### EXCERPTED PASSAGE
::::::::::
Robert Edward Reed v. Jance Ann Reed Collins ( 2018 )


Menu:
  •                                 STATE OF WEST VIRGINIA
    SUPREME COURT OF APPEALS
    Robert Edward Reed, individually
    and as the Executor of Racheal Ann Reed, deceased,                                FILED
    Plaintiff Below, Petitioner
    November 21, 2018
    EDYTHE NASH GAISER, CLERK
    vs.) No. 18-0009 (Kanawha County 17-C-332)                                       SUPREME COURT OF APPEALS
    OF WEST VIRGINIA
    Janice Ann Reed Collins,
    James E. Collins II,
    Calhoun County Bank, Inc., a
    West Virginia Corporation,
    United Bankshares, Inc., a
    West Virginia Corporation,
    United Bank, Inc., a
    West Virginia Corporation,
    Pioneer Funds Distributor, Inc.,
    an unauthorized foreign corporation,
    Defendants Below, Respondents
    MEMORANDUM DECISION
    Petitioner Robert Edward Reed, individually and as the Executor of Racheal Ann Reed,
    deceased, by counsel Gregory H. Schillace, appeals the Circuit Court of Kanawha County’s
    November 30, 2017, order granting respondents’ motions to dismiss for lack of venue.
    Respondents Calhoun County Bank, Inc. (“Calhoun”), by counsel Leslie L. Maze; Pioneer Funds
    Distributor, Inc. (“Pioneer”), by counsel J. Mark Adkins and Andrew C. Robey; and United
    Bankshares, Inc. (“United Bankshares”) and United Bank, Inc. (“United Bank” or, collectively,
    the “United respondents”), by counsel Floyd E. Boone Jr. and Patrick C. Timony, filed
    responses. Petitioner argues that the circuit court erred in granting respondents’ motions to
    dismiss because respondent United Bankshares has its principal place of business in Kanawha
    County, thereby conferring venue in that county.
::::::::::
### DATASET SECTION
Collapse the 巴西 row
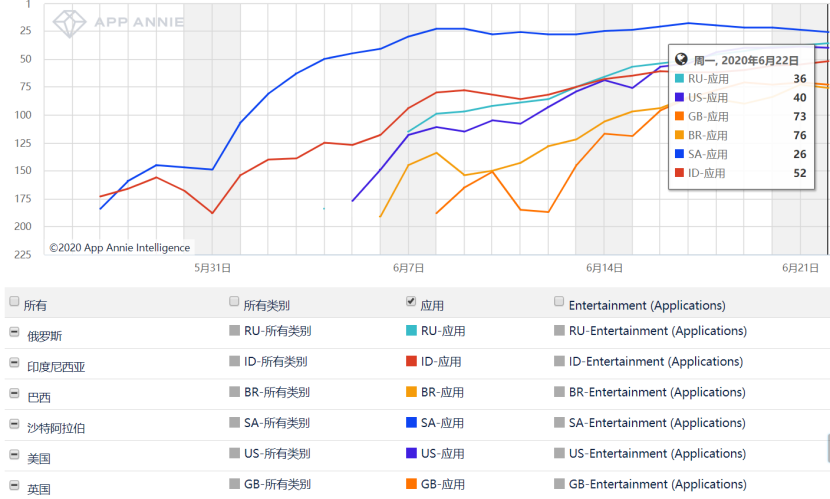Image resolution: width=830 pixels, height=499 pixels. tap(14, 395)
::::::::::
### GOAL
Please reproduce the passage of the court decision above from "Respondents Calhoun County" up to and including "in that county.", word for word.

### THE RESULT
Respondents Calhoun County Bank, Inc. (“Calhoun”), by counsel Leslie L. Maze; Pioneer Funds
    Distributor, Inc. (“Pioneer”), by counsel J. Mark Adkins and Andrew C. Robey; and United
    Bankshares, Inc. (“United Bankshares”) and United Bank, Inc. (“United Bank” or, collectively,
    the “United respondents”), by counsel Floyd E. Boone Jr. and Patrick C. Timony, filed
    responses. Petitioner argues that the circuit court erred in granting respondents’ motions to
    dismiss because respondent United Bankshares has its principal place of business in Kanawha
    County, thereby conferring venue in that county.